▸ **Exercise brief**:
Beneath this task are records; print exactly the stretch of them from the line with "audiați un extras audio (228, 1440)" through the line with "Publicitate pe Psychologies (193, 2457)", both ends included.
### Given information ###
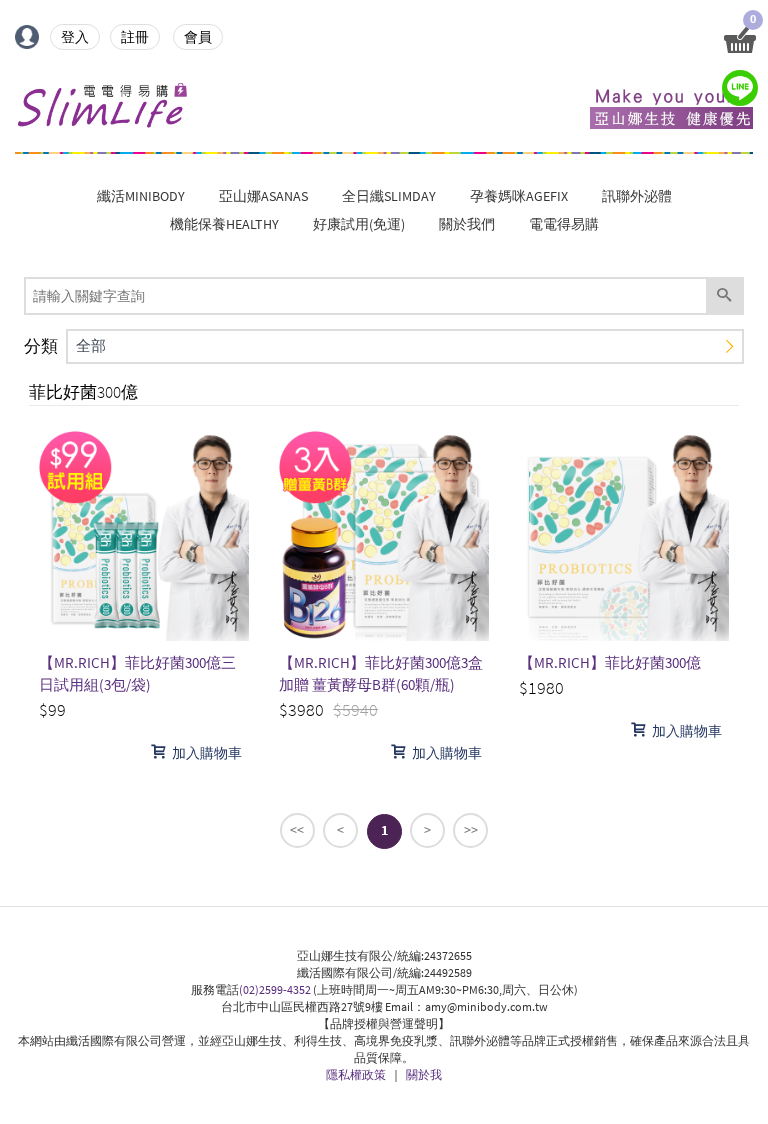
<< (297, 830)
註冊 (135, 37)
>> (471, 830)
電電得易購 (564, 224)
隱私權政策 (356, 1074)
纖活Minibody (141, 196)
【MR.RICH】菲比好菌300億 (610, 662)
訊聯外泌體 (637, 196)
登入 (75, 37)
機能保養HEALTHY (224, 224)
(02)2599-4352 (275, 989)
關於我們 (467, 224)
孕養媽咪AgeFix (519, 196)
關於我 (424, 1074)
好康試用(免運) (359, 224)
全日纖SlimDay (389, 196)
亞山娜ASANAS (263, 196)
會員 (198, 37)
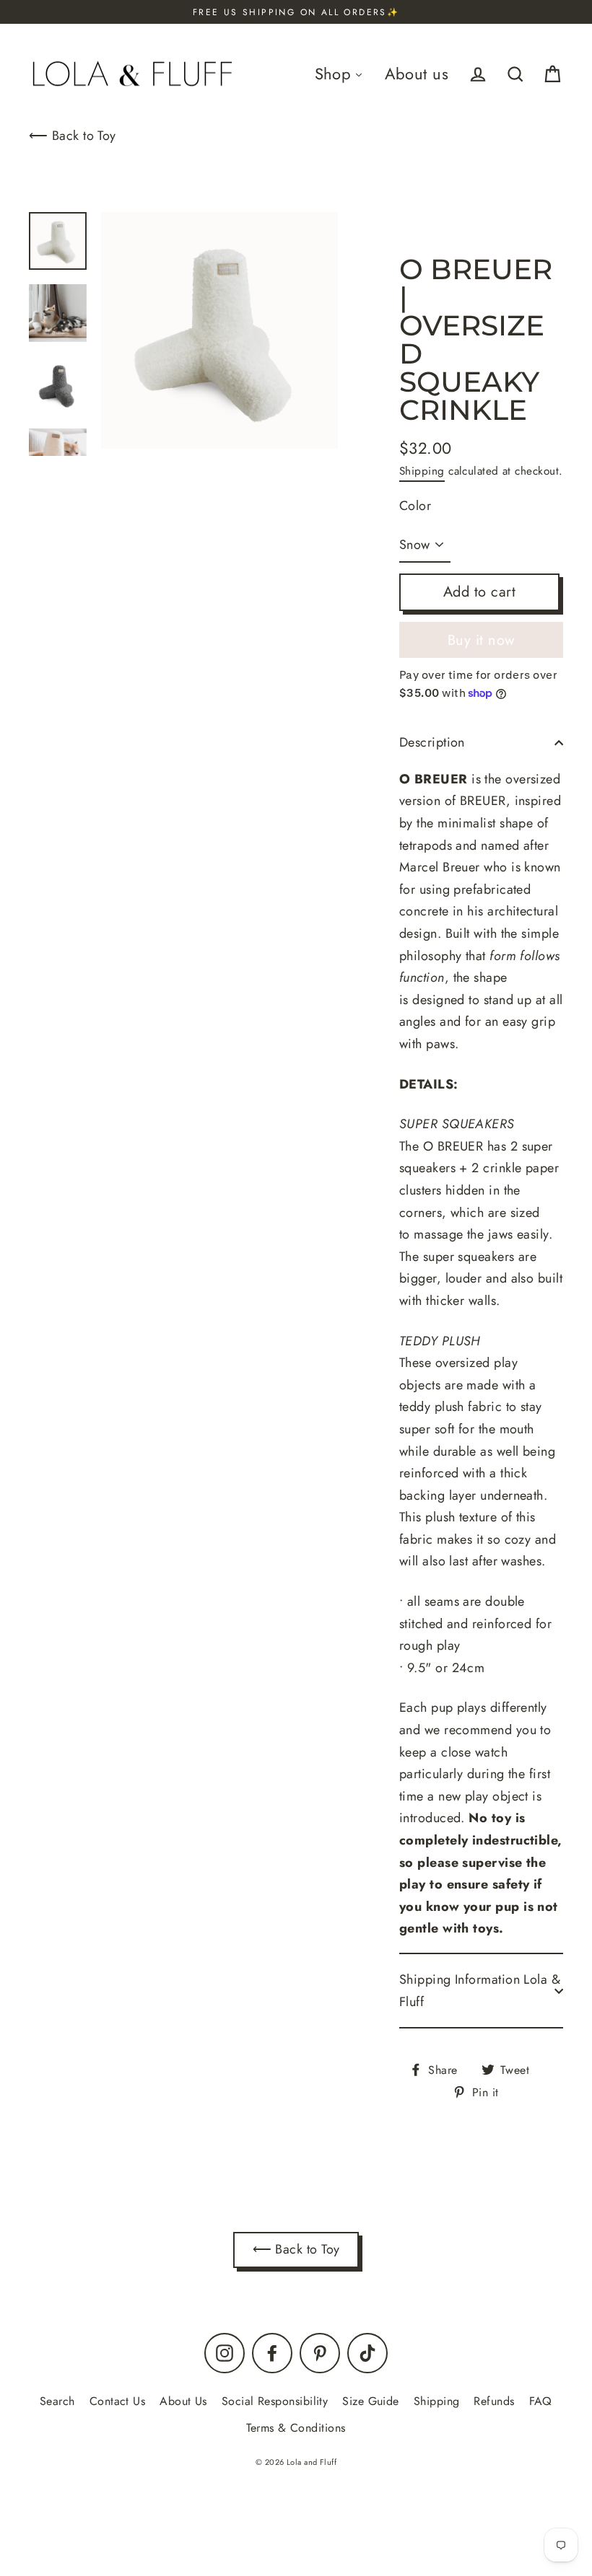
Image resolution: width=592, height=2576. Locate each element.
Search (57, 2401)
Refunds (494, 2401)
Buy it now (481, 640)
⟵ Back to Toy (72, 135)
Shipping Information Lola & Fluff (479, 1990)
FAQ (540, 2401)
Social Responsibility (275, 2401)
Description (432, 742)
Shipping (422, 471)
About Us (183, 2401)
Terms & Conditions (295, 2427)
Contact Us (118, 2401)
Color (415, 505)
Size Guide (370, 2401)
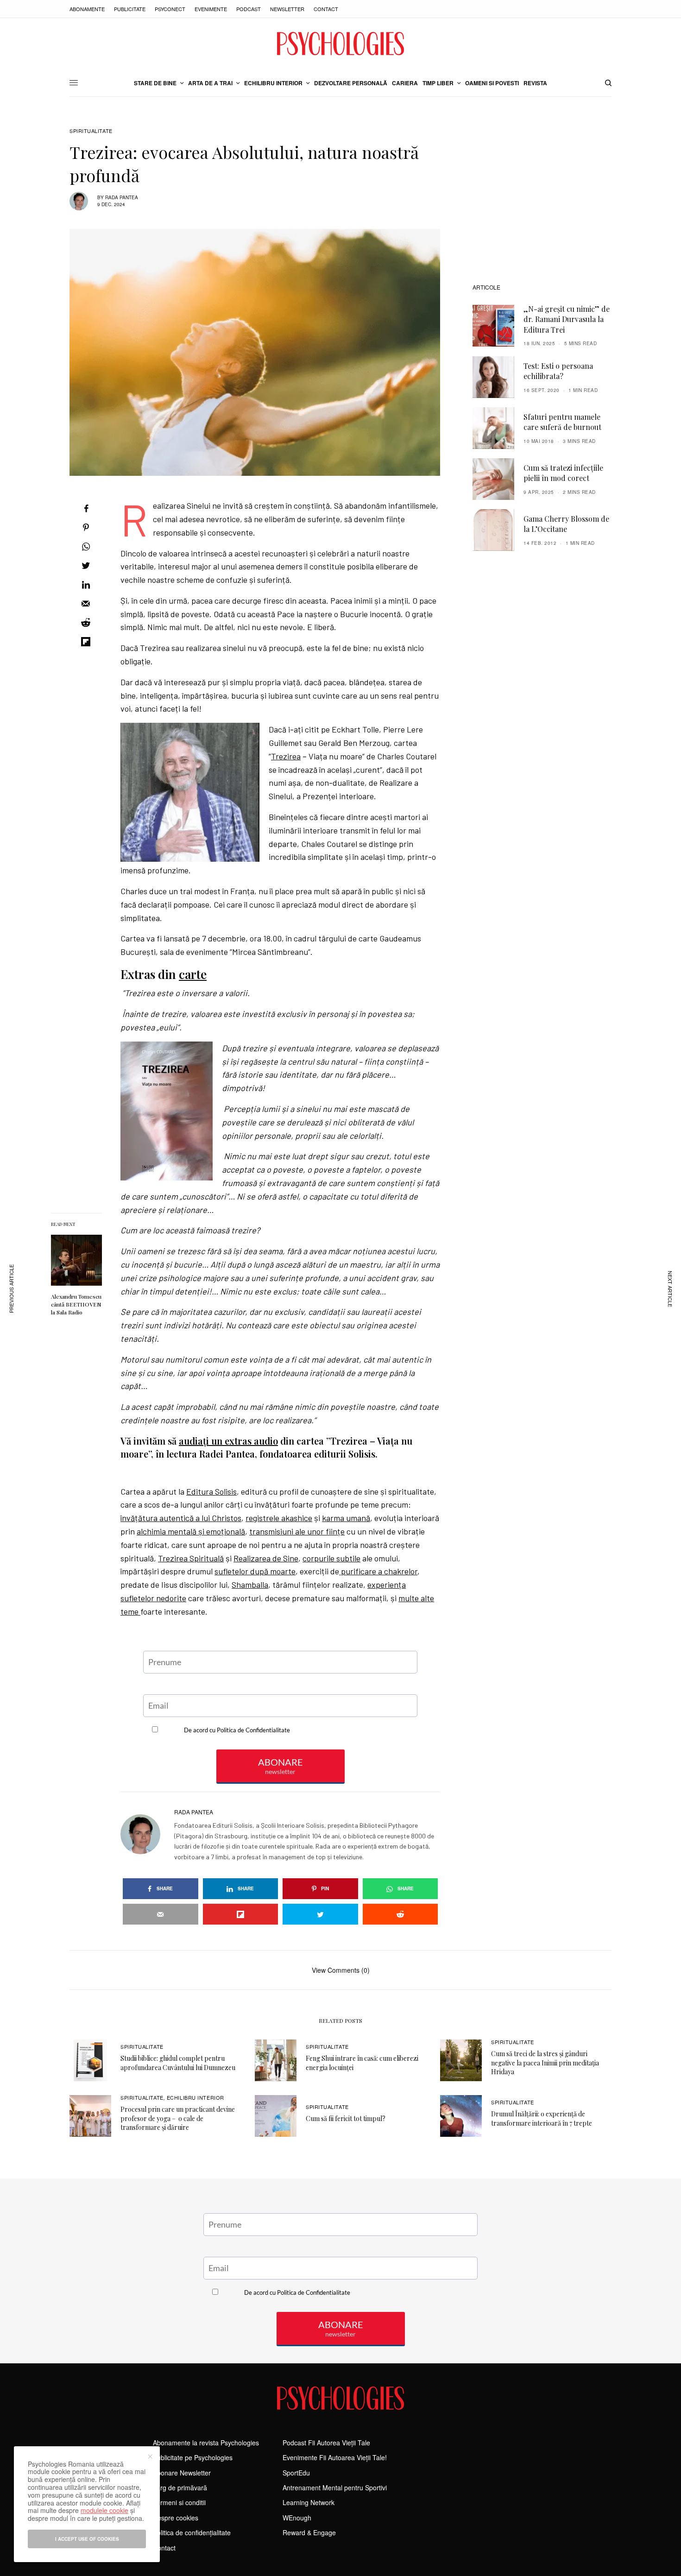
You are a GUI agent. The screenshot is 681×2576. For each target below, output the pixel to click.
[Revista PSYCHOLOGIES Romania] (340, 43)
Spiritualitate (91, 130)
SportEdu (296, 2472)
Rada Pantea (121, 197)
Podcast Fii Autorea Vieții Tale (326, 2442)
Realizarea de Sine (265, 1558)
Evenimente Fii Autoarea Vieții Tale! (335, 2457)
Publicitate (129, 9)
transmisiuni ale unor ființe (297, 1531)
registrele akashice (279, 1518)
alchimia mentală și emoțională (191, 1531)
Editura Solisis (211, 1491)
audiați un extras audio (228, 1440)
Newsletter (287, 9)
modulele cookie (104, 2510)
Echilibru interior (195, 2097)
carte (193, 974)
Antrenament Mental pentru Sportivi (335, 2487)
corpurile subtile (331, 1558)
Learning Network (308, 2502)
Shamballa (250, 1584)
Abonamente (87, 9)
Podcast (248, 9)
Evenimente (211, 9)
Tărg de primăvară (180, 2487)
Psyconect (170, 9)
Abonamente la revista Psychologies (206, 2442)
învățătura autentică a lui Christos (180, 1518)
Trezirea (286, 756)
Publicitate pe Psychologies (193, 2457)
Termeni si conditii (179, 2502)
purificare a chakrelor (378, 1571)
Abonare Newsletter (182, 2472)
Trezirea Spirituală (191, 1558)
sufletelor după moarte (255, 1571)
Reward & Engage (309, 2532)
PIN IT (195, 792)
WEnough (297, 2517)
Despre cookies (175, 2517)
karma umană (346, 1518)
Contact (326, 9)
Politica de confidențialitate (192, 2532)
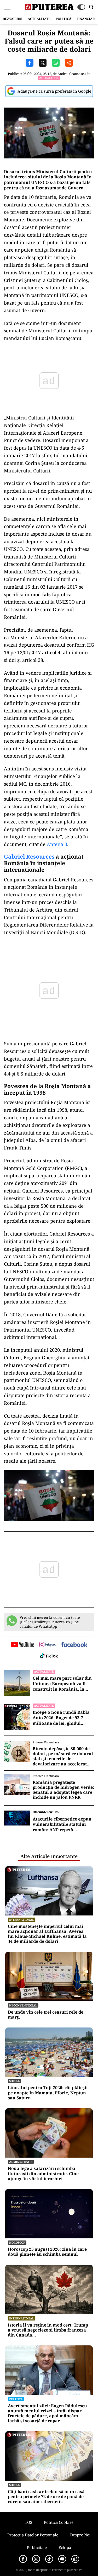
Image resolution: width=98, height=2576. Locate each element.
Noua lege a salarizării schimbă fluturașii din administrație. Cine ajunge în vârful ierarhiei (43, 2173)
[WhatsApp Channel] (75, 2559)
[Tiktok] (49, 2559)
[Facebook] (23, 2559)
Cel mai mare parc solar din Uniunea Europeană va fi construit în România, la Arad (62, 1683)
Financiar (86, 19)
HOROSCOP (17, 2242)
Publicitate (37, 2547)
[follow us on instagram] (47, 1645)
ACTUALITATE (39, 19)
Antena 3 (56, 844)
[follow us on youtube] (22, 1645)
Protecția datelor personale (32, 2534)
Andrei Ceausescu (71, 73)
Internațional (21, 1920)
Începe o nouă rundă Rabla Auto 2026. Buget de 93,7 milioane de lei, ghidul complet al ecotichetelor (61, 1718)
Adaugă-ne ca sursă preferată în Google (54, 91)
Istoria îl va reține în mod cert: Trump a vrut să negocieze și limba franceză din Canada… (48, 2330)
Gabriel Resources (29, 856)
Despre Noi (80, 2534)
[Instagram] (36, 2559)
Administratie (20, 2162)
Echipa (65, 2547)
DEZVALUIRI (12, 19)
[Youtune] (62, 2559)
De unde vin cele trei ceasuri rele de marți (45, 2015)
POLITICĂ (63, 19)
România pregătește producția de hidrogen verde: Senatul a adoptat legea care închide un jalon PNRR (63, 1790)
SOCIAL (14, 2081)
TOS (28, 2522)
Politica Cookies (58, 2522)
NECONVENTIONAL (23, 2005)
###
▸ **Output below**:
audiați un extras audio (228, 1440)
Newsletter (287, 9)
modulele cookie (104, 2510)
Echilibru interior (195, 2097)
carte (193, 974)
Antrenament Mental pentru Sportivi (335, 2487)
corpurile subtile (331, 1558)
Learning Network (308, 2502)
Shamballa (250, 1584)
Abonamente (87, 9)
Podcast (248, 9)
Evenimente (211, 9)
Tărg de primăvară (180, 2487)
Psyconect (170, 9)
Abonamente la revista Psychologies (206, 2442)
învățătura autentică a lui Christos (180, 1518)
Trezirea (286, 756)
Publicitate pe Psychologies (193, 2457)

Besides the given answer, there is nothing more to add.